SET PROBLEM 1:
In the commentary on Russian election interference, what dance does it say the Russian agents are doing at home?
SET PROBLEM 2:
Write out the passage of the commentary on Russian election interference starting with "But neither claim" and going on through "drove them home.", swapping "duped" for "fooled".

TEXT:
That was going to be true no matter who got elected, and what the Russians accomplished was a brilliant exercise in adding fuel to an already overheated domestic fire.

A careful parsing of Deputy Attorney General Rosenstein's language leaves room for a spring collusion surprise, but that looks increasingly unlikely, and it has been clear for some time that Special Counsel Robert Mueller's investigation was heading in a different direction from the Republicans' greatest fear and the Democrats' greatest hope.

Mueller's indictment of some artful Russian spies won't stop the other investigations either, but they are hamstrung by credibility problems throughout, and it's a safe bet they aren't going anywhere. Particularly now that so many in Washington D.C. have egg on their face, not least among them every single person at the FBI.

And it won't stop the grassy-knoll conspiracy junkies who have been backsliding around, post-indictment, with suggestions that somehow - and this is a classic desperation mindset - the utter absence of prosecutable evidence of collusion is still prosecutable evidence of collusion.

And once any conspiracy theory reaches that critical point - when no evidence is the evidence - it's time to call in the dogs and put out the fire.

Partisan hacks, of the deeply steeped variety, won't be able to see, and will certainly never admit, that the brilliance of the Russian operation was in its duping of virtually everyone. Each will continue to insist the other side was more duped than they were and, in a sordid twist, will insist that either winning, or losing, the election proves them right.

But neither claim is true, and the sad reality is that everybody was duped equally, even spectacularly, and while the Russian agents are at home dancing the kazachok, many Americans are left standing around with severe political hangovers and no real idea who it was that drove them home.

What's clear from the latest indictment is that in some manner, to some degree, it was Russia that drove us home. We were drunk on partisanship, on self-absorption, and we were arrogant. And we got beaten. Badly. By experts.

And what makes that pain even more acute, in a grown-up world, is that we have only ourselves to blame.

GIVEN DATA:
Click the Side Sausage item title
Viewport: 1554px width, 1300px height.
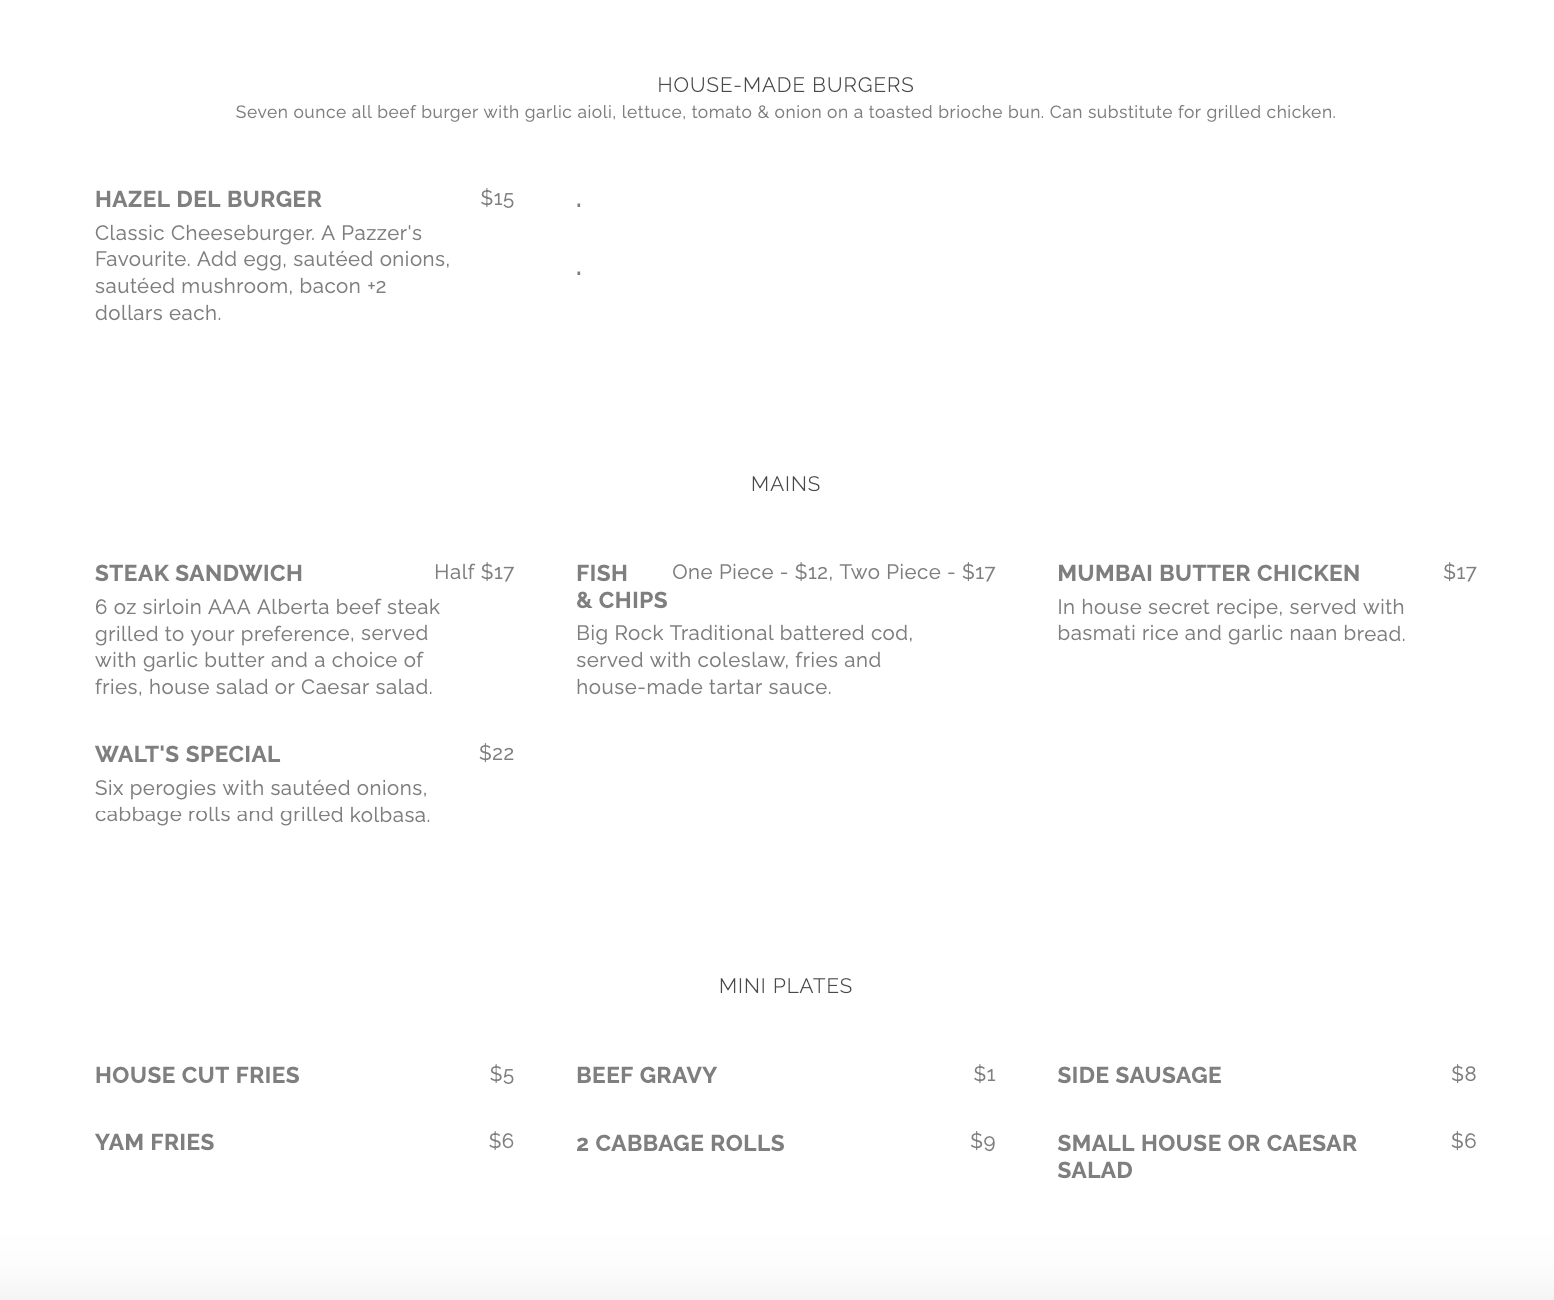pos(1139,1075)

RESPONSE 1:
The kazachok.

RESPONSE 2:
But neither claim is true, and the sad reality is that everybody was fooled equally, even spectacularly, and while the Russian agents are at home dancing the kazachok, many Americans are left standing around with severe political hangovers and no real idea who it was that drove them home.